▶ Source material:
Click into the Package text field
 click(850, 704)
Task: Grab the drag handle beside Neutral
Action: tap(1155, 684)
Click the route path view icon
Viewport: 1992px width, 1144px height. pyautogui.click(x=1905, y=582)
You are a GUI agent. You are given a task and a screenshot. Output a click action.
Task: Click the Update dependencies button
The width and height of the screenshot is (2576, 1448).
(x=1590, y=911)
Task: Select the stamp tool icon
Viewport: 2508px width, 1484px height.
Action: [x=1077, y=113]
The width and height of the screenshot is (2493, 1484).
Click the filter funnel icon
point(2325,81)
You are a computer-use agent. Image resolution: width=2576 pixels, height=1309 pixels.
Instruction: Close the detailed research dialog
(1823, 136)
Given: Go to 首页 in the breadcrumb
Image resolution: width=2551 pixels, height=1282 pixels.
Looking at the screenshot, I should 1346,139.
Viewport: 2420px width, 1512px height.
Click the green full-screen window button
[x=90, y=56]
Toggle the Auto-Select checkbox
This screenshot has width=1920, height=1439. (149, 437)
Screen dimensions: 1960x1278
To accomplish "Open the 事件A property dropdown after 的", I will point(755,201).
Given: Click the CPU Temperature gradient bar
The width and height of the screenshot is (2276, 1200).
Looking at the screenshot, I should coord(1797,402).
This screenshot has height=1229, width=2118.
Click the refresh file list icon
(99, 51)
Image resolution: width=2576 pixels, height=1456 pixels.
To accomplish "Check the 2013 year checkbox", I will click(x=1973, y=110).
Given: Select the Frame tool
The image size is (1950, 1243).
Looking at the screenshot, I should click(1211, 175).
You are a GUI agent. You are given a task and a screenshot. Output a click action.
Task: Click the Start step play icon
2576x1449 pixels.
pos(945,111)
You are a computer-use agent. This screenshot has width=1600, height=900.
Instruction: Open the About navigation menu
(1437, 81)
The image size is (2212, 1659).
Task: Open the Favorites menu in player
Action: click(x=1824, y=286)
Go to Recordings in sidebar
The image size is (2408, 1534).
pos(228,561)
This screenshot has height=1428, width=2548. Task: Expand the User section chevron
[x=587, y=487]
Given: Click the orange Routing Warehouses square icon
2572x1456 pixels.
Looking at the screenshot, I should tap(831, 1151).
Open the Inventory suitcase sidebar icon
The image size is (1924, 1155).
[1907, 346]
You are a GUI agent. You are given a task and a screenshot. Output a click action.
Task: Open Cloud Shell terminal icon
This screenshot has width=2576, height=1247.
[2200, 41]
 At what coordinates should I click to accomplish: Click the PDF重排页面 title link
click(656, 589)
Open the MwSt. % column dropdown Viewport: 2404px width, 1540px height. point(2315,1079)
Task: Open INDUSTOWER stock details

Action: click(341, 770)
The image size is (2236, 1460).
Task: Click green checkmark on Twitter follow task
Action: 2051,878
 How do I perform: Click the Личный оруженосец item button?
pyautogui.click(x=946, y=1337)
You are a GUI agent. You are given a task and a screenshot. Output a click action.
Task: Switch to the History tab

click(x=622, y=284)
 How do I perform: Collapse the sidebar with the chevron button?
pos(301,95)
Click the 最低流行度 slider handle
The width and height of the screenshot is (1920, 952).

▶ Instructions for the task: Output the entries above exactly, please, with nothing dropped.

▶ Answer:
Click into the Package text field
 click(850, 704)
Task: Grab the drag handle beside Neutral
Action: tap(1155, 684)
Click the route path view icon
Viewport: 1992px width, 1144px height. pyautogui.click(x=1905, y=582)
You are a GUI agent. You are given a task and a screenshot. Output a click action.
Task: Click the Update dependencies button
The width and height of the screenshot is (2576, 1448).
(x=1590, y=911)
Task: Select the stamp tool icon
Viewport: 2508px width, 1484px height.
Action: [x=1077, y=113]
The width and height of the screenshot is (2493, 1484).
Click the filter funnel icon
point(2325,81)
You are a computer-use agent. Image resolution: width=2576 pixels, height=1309 pixels.
Instruction: Close the detailed research dialog
(1823, 136)
Given: Go to 首页 in the breadcrumb
Image resolution: width=2551 pixels, height=1282 pixels.
Looking at the screenshot, I should 1346,139.
Viewport: 2420px width, 1512px height.
Click the green full-screen window button
[x=90, y=56]
Toggle the Auto-Select checkbox
This screenshot has width=1920, height=1439. (149, 437)
Screen dimensions: 1960x1278
To accomplish "Open the 事件A property dropdown after 的", I will point(755,201).
Given: Click the CPU Temperature gradient bar
The width and height of the screenshot is (2276, 1200).
Looking at the screenshot, I should coord(1797,402).
This screenshot has height=1229, width=2118.
Click the refresh file list icon
(99, 51)
Image resolution: width=2576 pixels, height=1456 pixels.
To accomplish "Check the 2013 year checkbox", I will click(x=1973, y=110).
Given: Select the Frame tool
The image size is (1950, 1243).
Looking at the screenshot, I should click(1211, 175).
You are a GUI agent. You are given a task and a screenshot. Output a click action.
Task: Click the Start step play icon
2576x1449 pixels.
pos(945,111)
You are a computer-use agent. This screenshot has width=1600, height=900.
Instruction: Open the About navigation menu
(1437, 81)
The image size is (2212, 1659).
Task: Open the Favorites menu in player
Action: click(x=1824, y=286)
Go to Recordings in sidebar
The image size is (2408, 1534).
pos(228,561)
This screenshot has height=1428, width=2548. Task: Expand the User section chevron
[x=587, y=487]
Given: Click the orange Routing Warehouses square icon
2572x1456 pixels.
Looking at the screenshot, I should tap(831, 1151).
Open the Inventory suitcase sidebar icon
The image size is (1924, 1155).
[1907, 346]
You are a GUI agent. You are given a task and a screenshot. Output a click action.
Task: Open Cloud Shell terminal icon
This screenshot has width=2576, height=1247.
[2200, 41]
 At what coordinates should I click to accomplish: Click the PDF重排页面 title link
click(656, 589)
Open the MwSt. % column dropdown Viewport: 2404px width, 1540px height. point(2315,1079)
Task: Open INDUSTOWER stock details

Action: click(341, 770)
The image size is (2236, 1460).
Task: Click green checkmark on Twitter follow task
Action: 2051,878
 How do I perform: Click the Личный оруженосец item button?
pyautogui.click(x=946, y=1337)
You are a GUI agent. You are given a task and a screenshot. Output a click action.
Task: Switch to the History tab

click(x=622, y=284)
 How do I perform: Collapse the sidebar with the chevron button?
pos(301,95)
Click the 最低流行度 slider handle
The width and height of the screenshot is (1920, 952).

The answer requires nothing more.